Little did I know (little did anyone know) that the coming Monday morning – March 9th, 2009 – was going to be the bottom. Like, the bottom. Definitive bottom. I think we were up something like 40% off the lows in just a few weeks time from there. And still, no one believed the worst was truly over. “Tradeable rally” was the buzzword du jour. BTFD (Buy The Fucking Dip) didn’t become a market meme until later that year, and even then it was only ever said in a derisive, sardonic way.
There was widespread disbelief that we could be going up permanently, that the stock market had reset and was now in “well, it’s not as bad as we thought” mode. Nobody waves a checkered flag to tell you “this is it.” Recoveries are a matter of people waking up to opportunity and shaking off the fear, one investor at a time.
By the way, it’s ironic that people used to accuse “the media” of being bull market cheerleaders, because, in truth, they were the absolute worst in the early years of the recovery. They had just gone from a subscription cable or print model to a click model, and under the click model the only way to win is to get the most people clicking. And nothing gets people clicking like fear. Every day for five years there were a thousand posts and articles and TV segments about how the rally was a headfake and things were worse than ever.
The columnists and newsletter people who drove that narrative know who they are. I won’t name names.

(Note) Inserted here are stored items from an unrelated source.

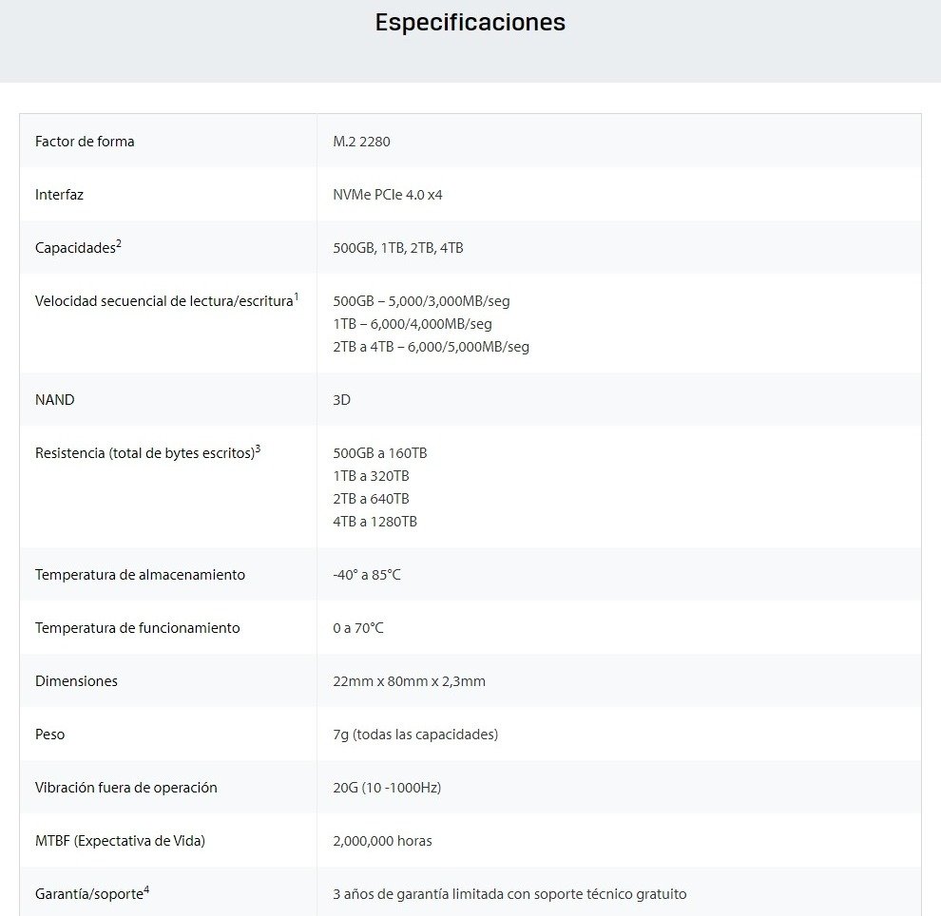Select the NAND row label

point(54,400)
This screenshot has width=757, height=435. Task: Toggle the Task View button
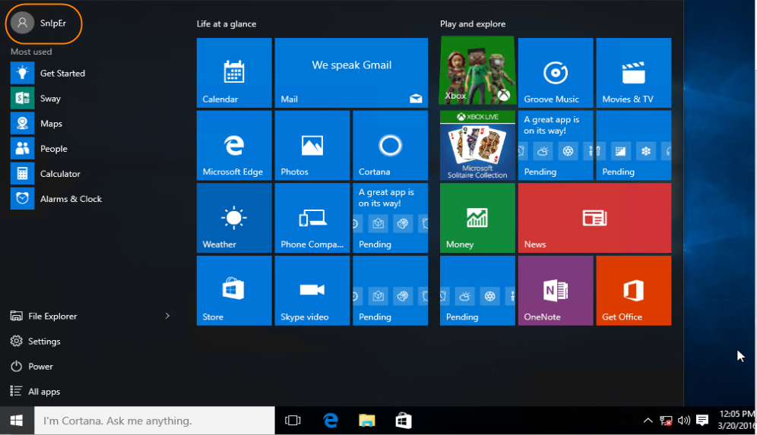coord(293,421)
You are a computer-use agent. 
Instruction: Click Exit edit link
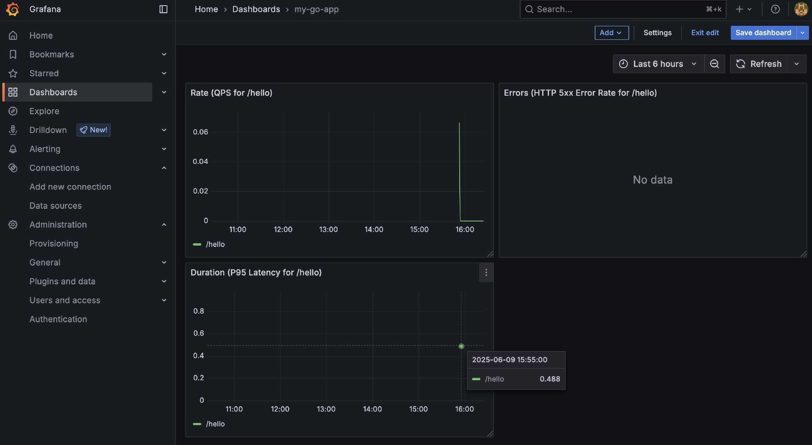pos(705,33)
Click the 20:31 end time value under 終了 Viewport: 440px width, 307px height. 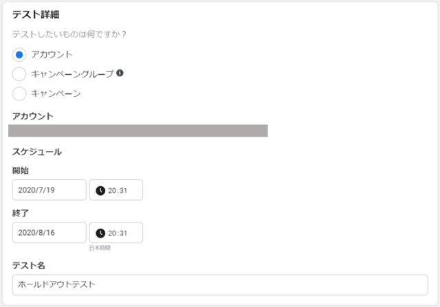click(120, 232)
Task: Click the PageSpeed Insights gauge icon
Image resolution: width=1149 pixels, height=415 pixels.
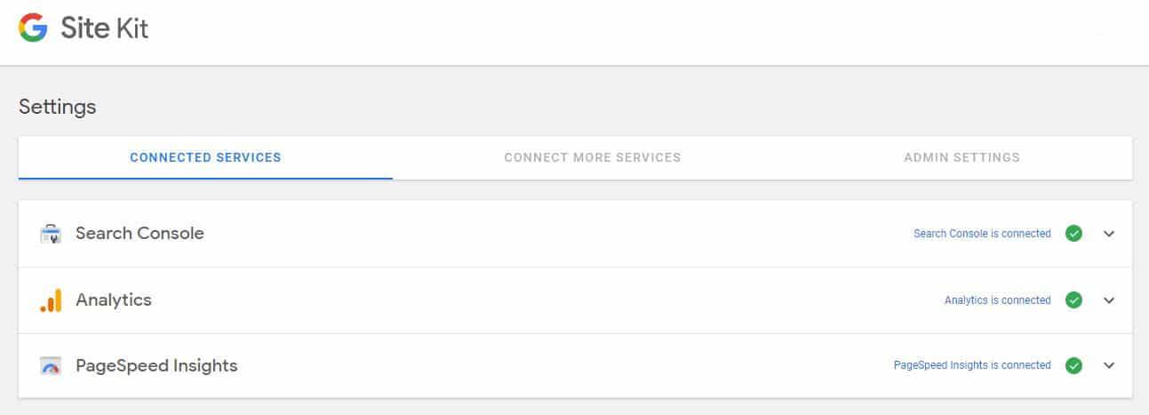Action: coord(51,366)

Anyway, here we are ten years later. Take a look at what’s gone on since March 9th 2009, via the Los Angeles Times (I have some quotes in this new article):
US stocks have only had one down year (including dividends) since March 2009 and that year was 2018. The gains have been very good, although not great in comparison with previous bull markets.
And, as I always like to do, let me use these last few sentences reminding people that if we are in a new secular bull market, then it began in the spring of 2013 when the S&P 500 finally took out the 2000 and 2007 prior high, and stayed above. Which means that the secular bear market which began in 2000 continued for 13 years and that this secular bull market only began six years ago. 2009 was the bottom of the 2000 – 2013 bear market in the same way that 1974 was the bottom of the 1968 – 1982 bear market.

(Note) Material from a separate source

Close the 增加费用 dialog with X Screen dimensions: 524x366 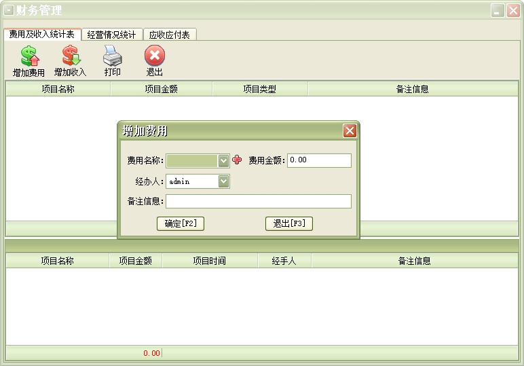350,131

We had 20% drawdowns (cyclical bear markets) in the fall of 2011 and December of 2018, so we’ve reset twice. Additionally, the average stock had suffered a drawdown of close to 30% during the oil crash of 2015-2016, so many of us are referring to that as yet another cyclical bear market even though the indices themselves hadn’t come down that much (thanks to Big Tech).
But here we are. March 9th has dual significance for me personally – it was the bottom for stocks after an incredible, life-changing, world-altering crash in 2009 and it was also the day Biggie was shot in 1997. In the early morning hours of that day, a black Chevy Impala pulled up alongside the car carrying Christopher Wallace, the greatest rapper of all time, and its driver fired four shots from a 9mm into the side of it. He was taken to Cedars-Sinai in Los Angeles and pronounced dead in the emergency room. BIG was 24 years old.
The date March 9th will be unforgettable for me for as long as I live.